* GESTELLTE AUFGABEN *
(a) Kopiere aus dem Forumsthread zu Outlook und Newsgroups wörtlich die Stelle zwischen „Zitiere aus der“ und „Fazit: Nicht empfehlenswert.“, beide eingeschlossen.
(b) Welchen Newsreader verwendet Christian Fein laut dem Forumsthread zu Outlook und Newsgroups selbst?

* TEXTAUSZUG *
========================================================================

# Outlook und Newsgroups



## phi_2k (18. Dezember 2003)

Hallo Comunity

Ist es möglich mit Outlook Newsgroups abzurufen oder ist es unbedingt erforderlich des Outlook Express dazu zu verwenden? Gibt es andere alternative Programme um Newsgroups zu lesen?


----------



## Christian Fein (18. Dezember 2003)

> _Original geschrieben von phi_2k _
> *Hallo Comunity
> 
> Ist es möglich mit Outlook Newsgroups abzurufen oder ist es unbedingt erforderlich des Outlook Express dazu zu verwenden? Gibt es andere alternative Programme um Newsgroups zu lesen?  *



Outlook ist im Usenet verhasst, da er nicht richtig Quoten kann,
die Umlaute falsch deklariert.
Und manipolierbar ist.

Falls du nicht riskieren willst, das mann dich dumm anmacht von wegem falschen Newsreader
leg dir einen anderen zu.

Hier eine Übersicht:
http://www.cgarbers.de/newsreaderFAQ.html

Zitiere aus der FaQ:
Outlook Express:
Outlook Express ist der am häufigsten verwendete Newsreader im deutschsprachigen Usenet. Zu seinen Vorzügen zählt die Oberfläche, die im typischen Microsoft-Stil gehalten ist. Wer schon mit anderen Produkten aus Redmond gearbeitet hat, wird sich schnell zurecht finden. Leider produziert Outlook Express in der Standardeinstellung keine korrekten Postings; nur mit Änderungen und viel Handarbeit oder externen Hilfsmitteln lassen sich ordentliche Postings erstellen. Fazit: Nicht empfehlenswert.

Ich z.b nutze Gnus. Will den aber niemanden aufhalsen der mit emacs keine Erfahrung hat.
Aber welchen, kannst du nach lesen der FaQ entscheiden.

grüsse


----------

========================================================================

* DATENAUSZUG *
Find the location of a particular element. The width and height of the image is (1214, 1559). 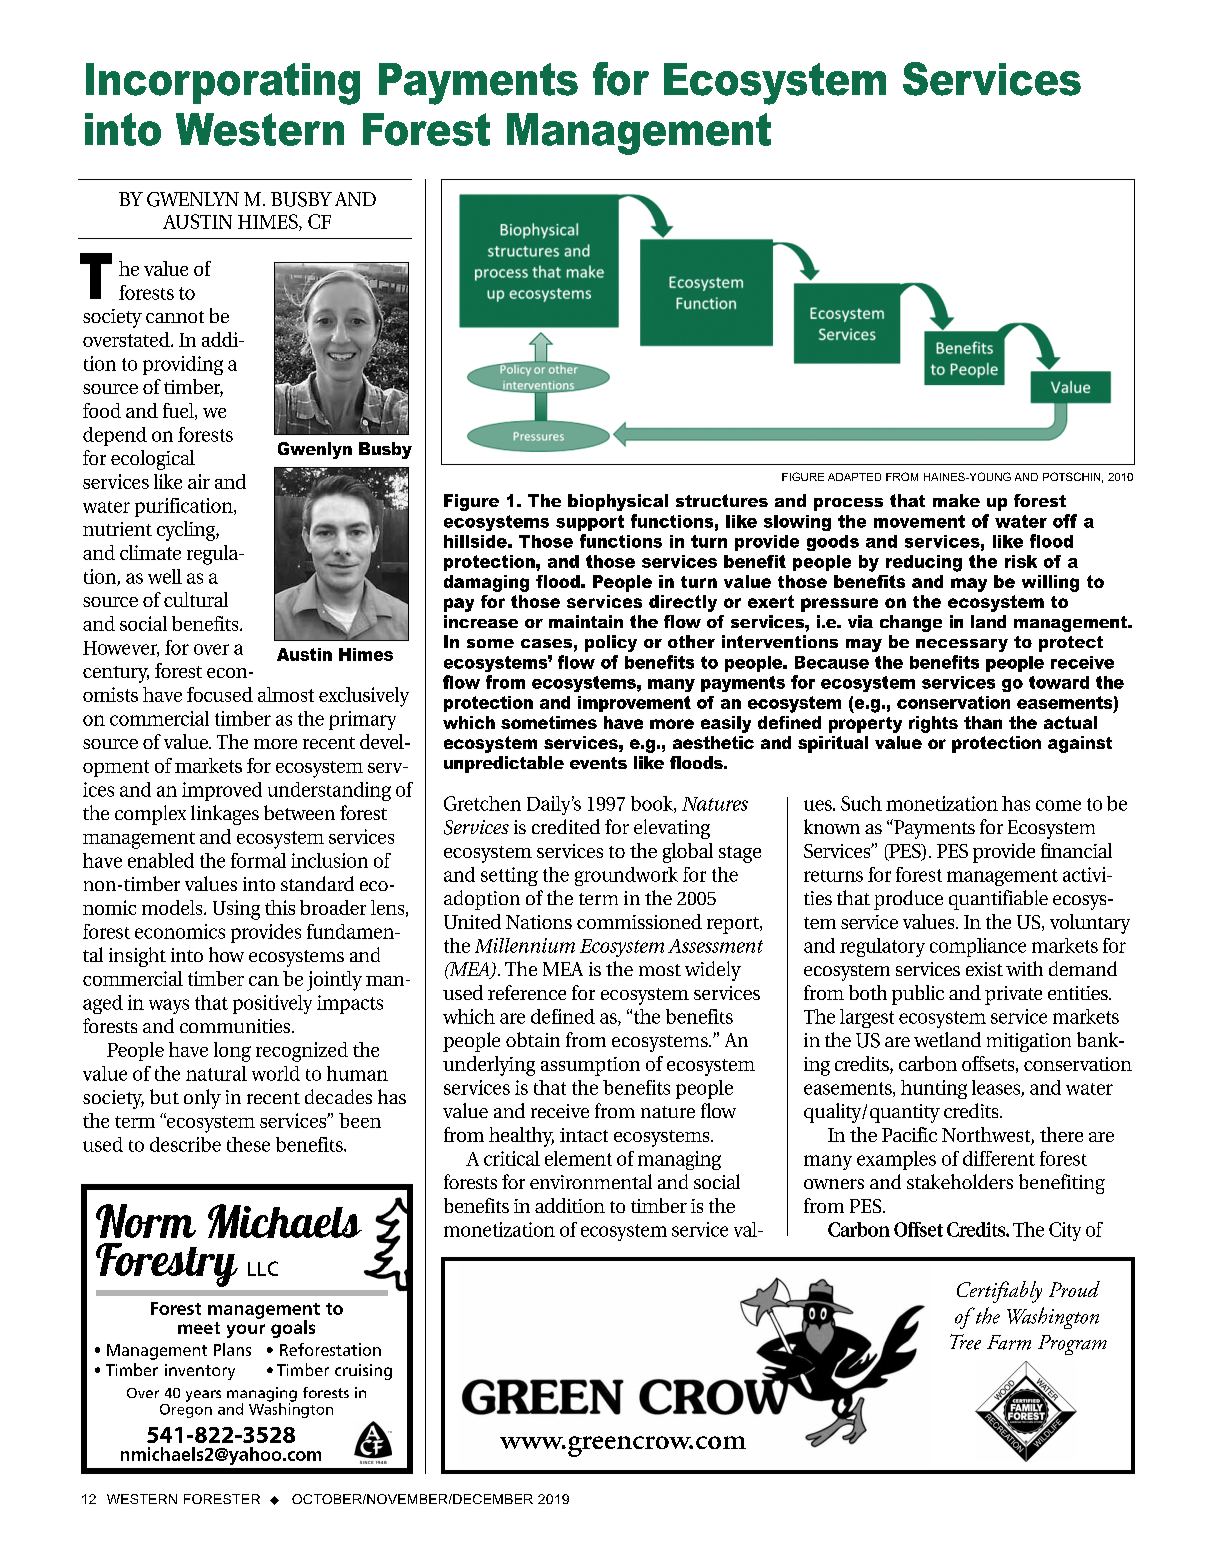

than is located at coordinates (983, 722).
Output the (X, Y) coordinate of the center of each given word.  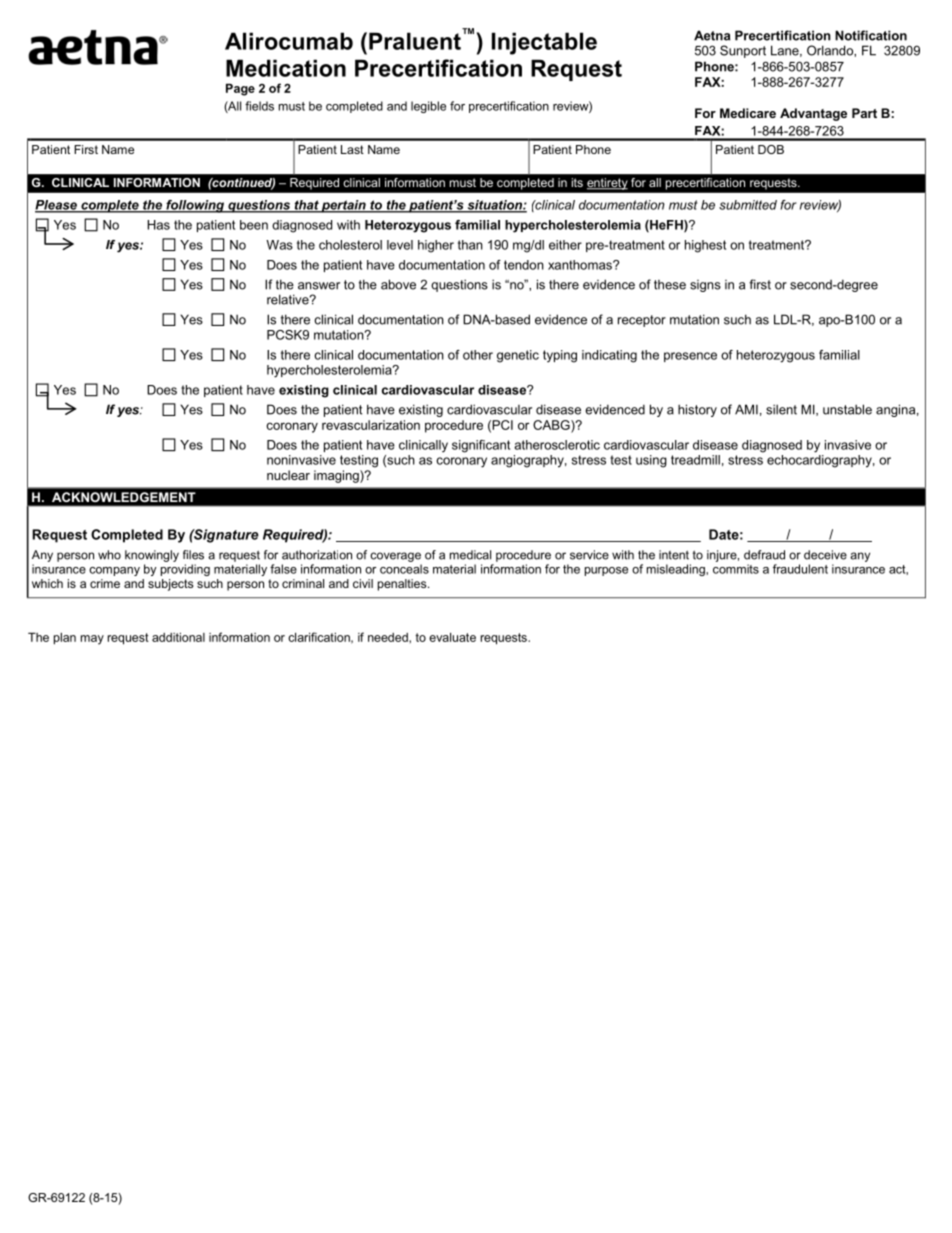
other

========================================================================

* ERGEBNISSE JE AUFGABE *
(a)
Zitiere aus der FaQ:
Outlook Express:
Outlook Express ist der am häufigsten verwendete Newsreader im deutschsprachigen Usenet. Zu seinen Vorzügen zählt die Oberfläche, die im typischen Microsoft-Stil gehalten ist. Wer schon mit anderen Produkten aus Redmond gearbeitet hat, wird sich schnell zurecht finden. Leider produziert Outlook Express in der Standardeinstellung keine korrekten Postings; nur mit Änderungen und viel Handarbeit oder externen Hilfsmitteln lassen sich ordentliche Postings erstellen. Fazit: Nicht empfehlenswert.

(b) Gnus.